On 6 July, the US charged 22-year-old private Bradley Manning with disclosing the video. By then, he had even more devastating information. Manning was an intelligence agent for eight months in Baghdad where he got hold of 250,000 secret state department cables from more than 250 US embassies and consulates. Manning told a friend how he did it: “I would come in with music on a CD-RW labelled with something like ‘Lady Gaga’ … erase the music … then write a compressed split file. No one suspected a thing … [I] listened and lip-synched to Lady Gaga’s Telephone while exfiltrating possibly the largest data spillage in American history.” Manning uploaded the copies to Wikileaks where Assange now had to determine what to do with them. They decided on staged disclosure aimed at maximising political impact. They entered agreements with The Guardian, the New York Times, Le Monde, El Pais and Der Spiegel to spread the data in reputable newspapers.

The release was compared to Daniel Ellsberg’s Pentagon Papers to the New York Times and Washington Post in 1971 which outlined the US’s secret wars in Cambodia and Laos. Just as the Nixon administration was outraged by what it saw as a gross breach of national security, Barack Obama and his officials led the condemnation of the Wikileaks’ disclosures. Once again the denunciations had an implausible mixture of saying they were irresponsible while claiming they revealed nothing new.

Right-wing hardheads in the US called for Assange’s execution while Pentagon officials searched for criminal offences he may have committed. Assange’s own paranoid lifestyle helped turn him into media darling with his sex life getting as many column inches in the redtops as his whistleblowing. His sex life is proving a weak link as he faces extradition charges to Sweden for rape. The issues his supporters face over these charges has led to an extraordinary campaign called “mooreandme” in which feminists are angry with Michael Moore and Keith Olbermann for the way they have downplayed the charges against Assange.

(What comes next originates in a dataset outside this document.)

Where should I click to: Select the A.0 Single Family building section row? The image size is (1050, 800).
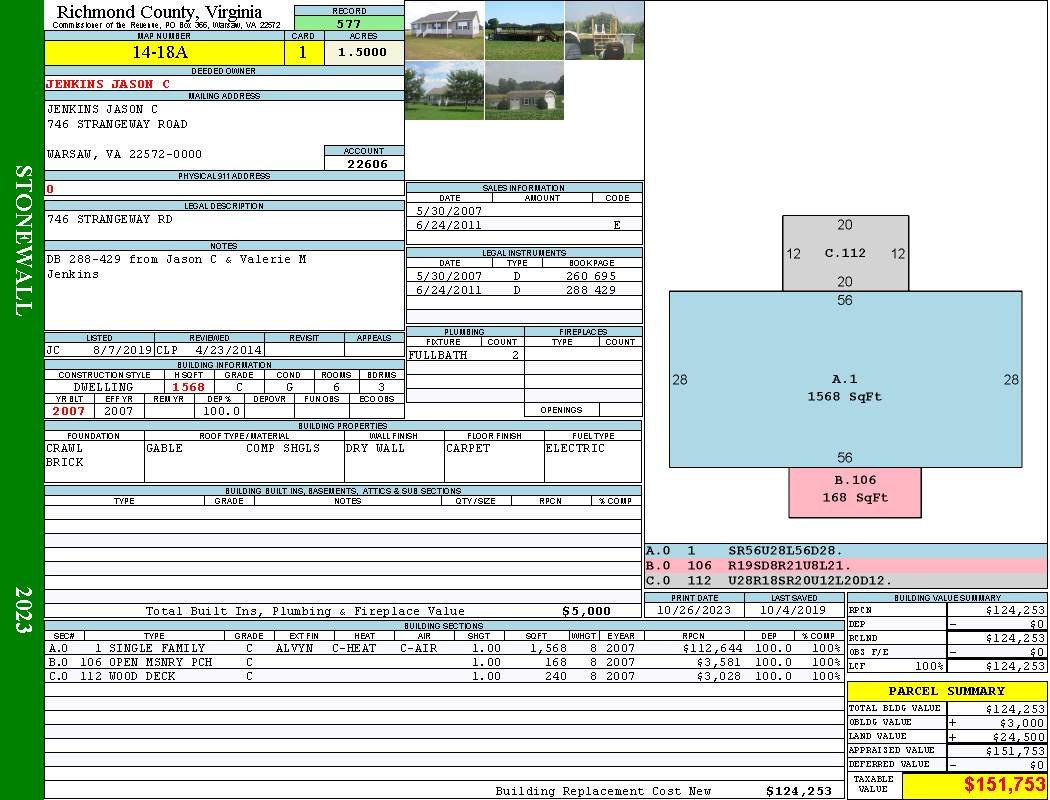444,648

Meanwhile the US, its allies and sympathetic non-state actors have taken elaborate steps to try to take Wikileaks off the air, including denial of service attacks which forced Wikileaks to change its address. Companies such as Paypal and Amazon have themselves been victim of hacking attacks in retaliation for suspending micropayments to the organisation. Wikileaks has survived with multiple mirror sites and a grassroots campaign that struck a chord with people across the world concerned about freedom of information.

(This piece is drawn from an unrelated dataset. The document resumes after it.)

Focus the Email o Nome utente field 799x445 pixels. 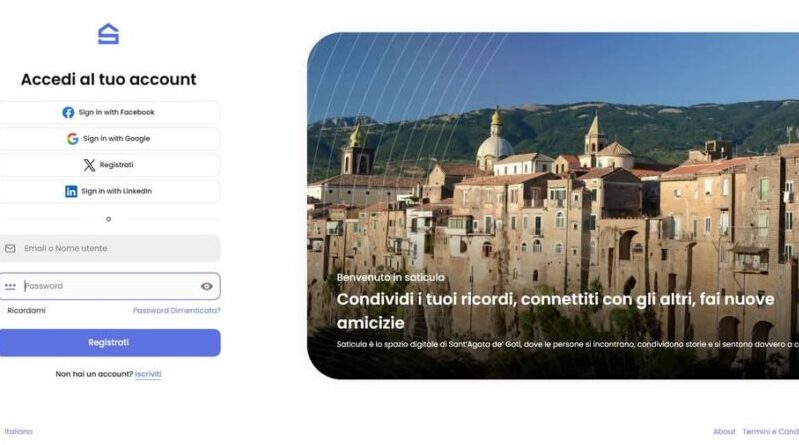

Freedom of Information is a relatively new concept and it is not yet clear how much we want information to be free. As Clay Shirky notes human systems can’t stand pure transparency. In releasing this information into the wild, Assange is challenging powerful notions of what it means to have secrets. He has turned the read-write-web into a powerful democratic tool though to what ends no-one can really tell yet.

Most crucially he has spawned a host of imitators that will ensure the work lives on even if Assange is incarcerated. Copycat sites such as Indolinks (Indonesia), BrusselsLeaks (EU) and Balkanleaks (old Yugoslavia) have sprung up using modern technology to give muscle to the ancient grievance of the beans spiller. The biggest rival site Openleaks want to be exactly the same as Wikileaks but without “Assange’s autocratic behaviour, and [they] believe the rival site will be more democratically governed.” They make not like Assange personally but there is no better example that imitation is the sincerest form of flattery.